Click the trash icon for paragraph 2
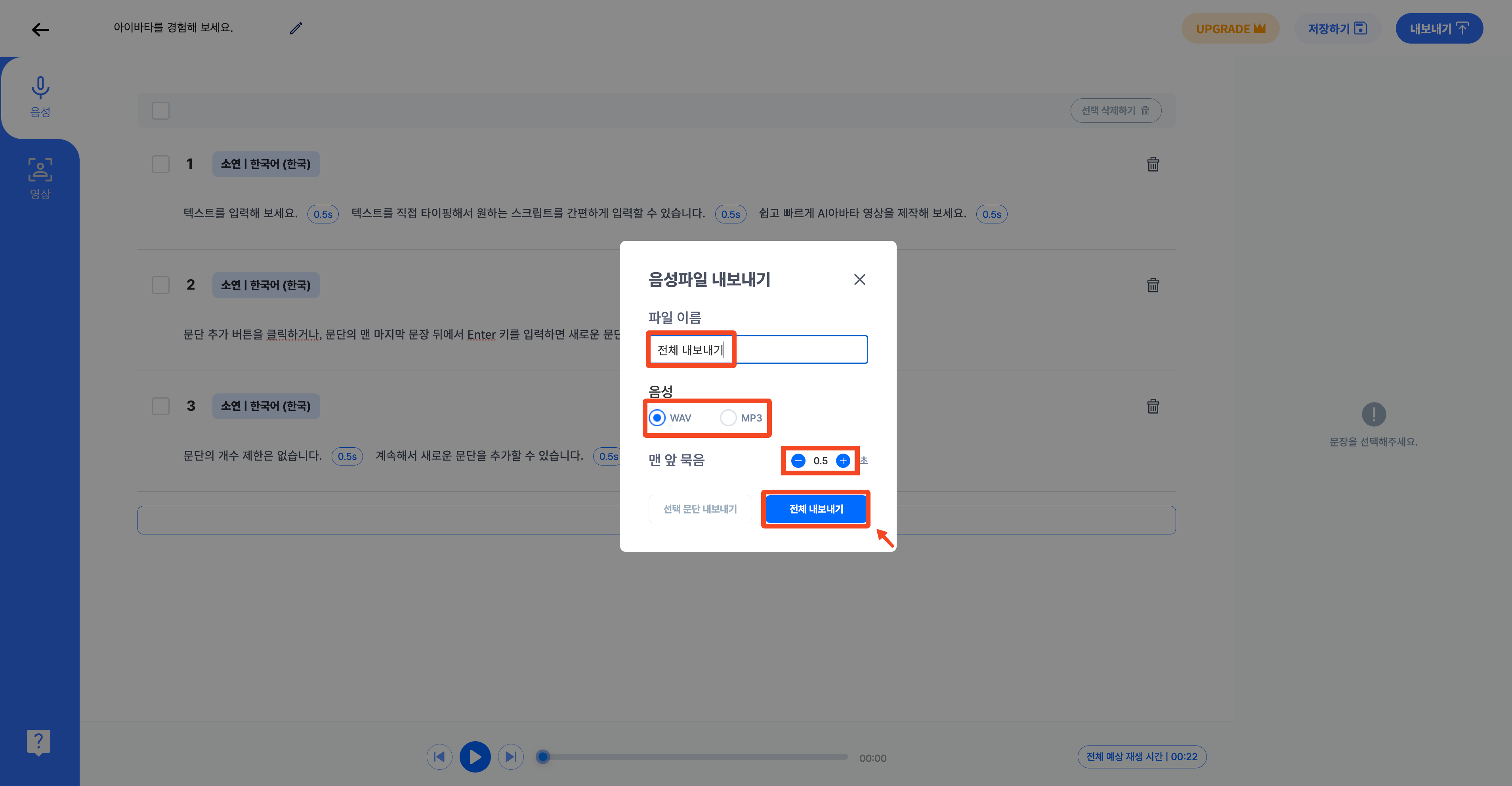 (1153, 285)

====

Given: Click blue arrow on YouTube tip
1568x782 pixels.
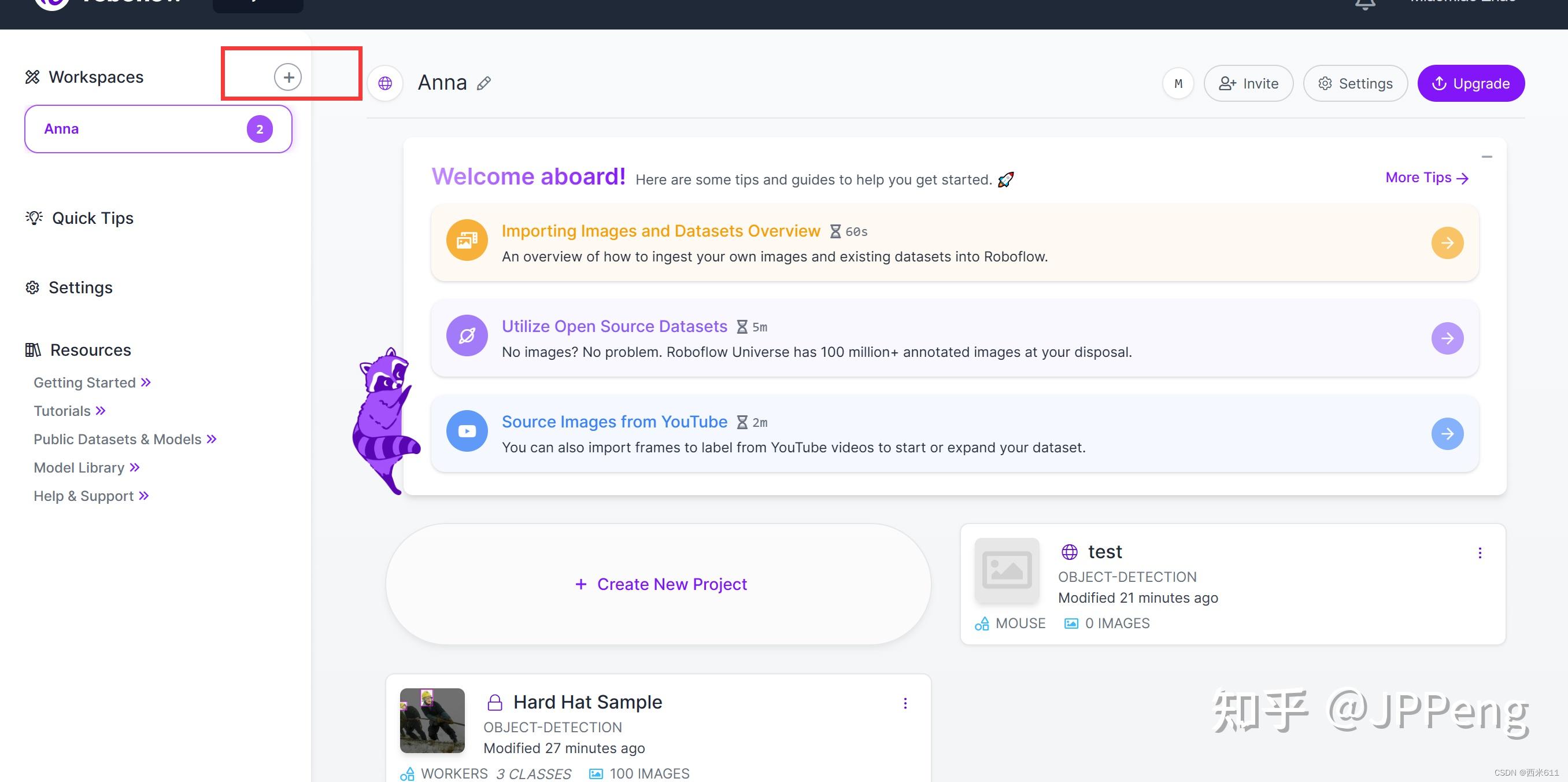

====

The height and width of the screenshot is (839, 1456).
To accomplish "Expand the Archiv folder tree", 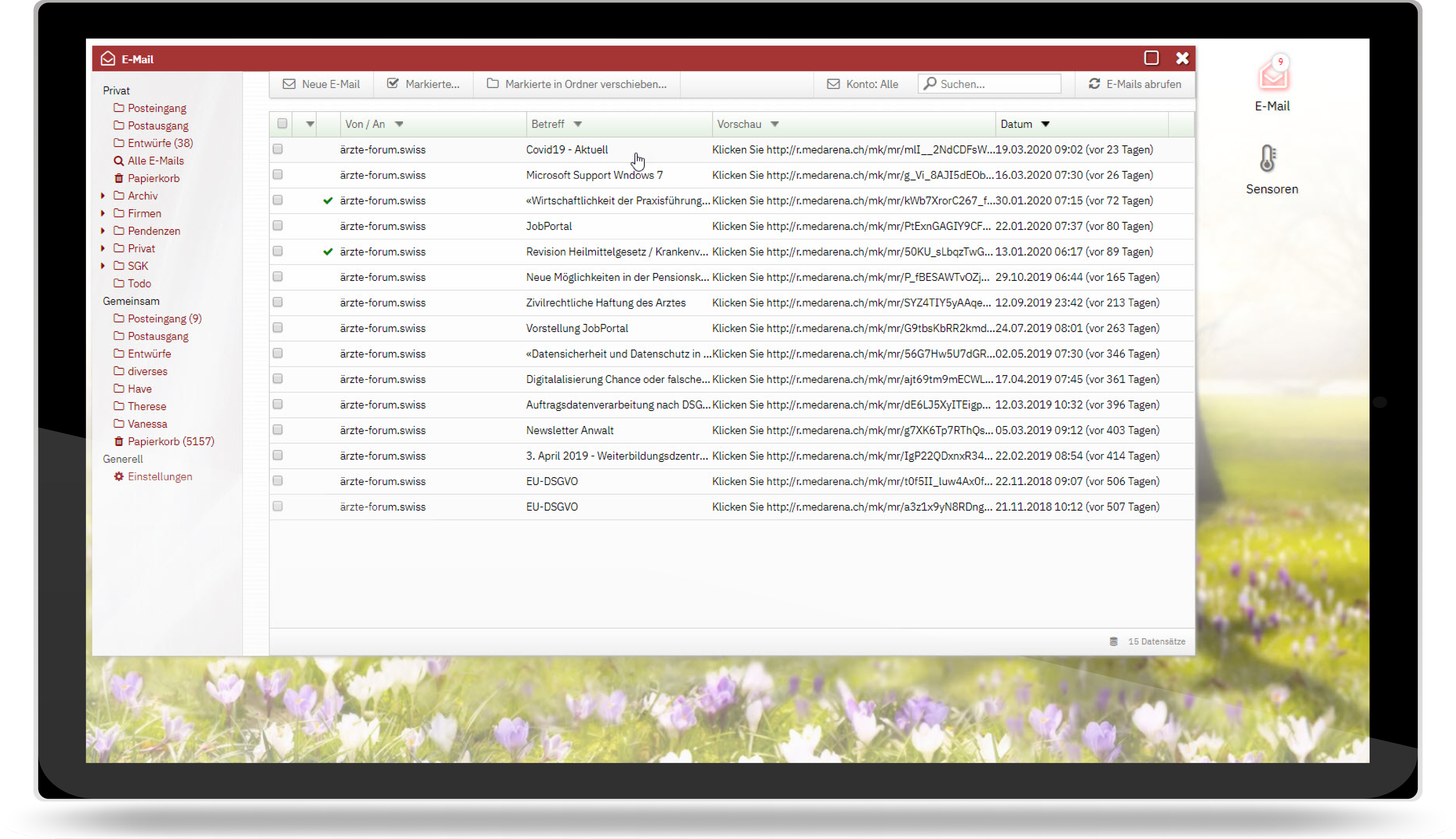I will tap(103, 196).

====

▸ **TASK PROMPT**: Set down precisely the lines above between the line holding "Given: Click blue arrow on YouTube tip" and the line holding "1568x782 pixels.", inclusive, and nothing beyond them.

▸ **ANSWER AREA**:
Given: Click blue arrow on YouTube tip
1568x782 pixels.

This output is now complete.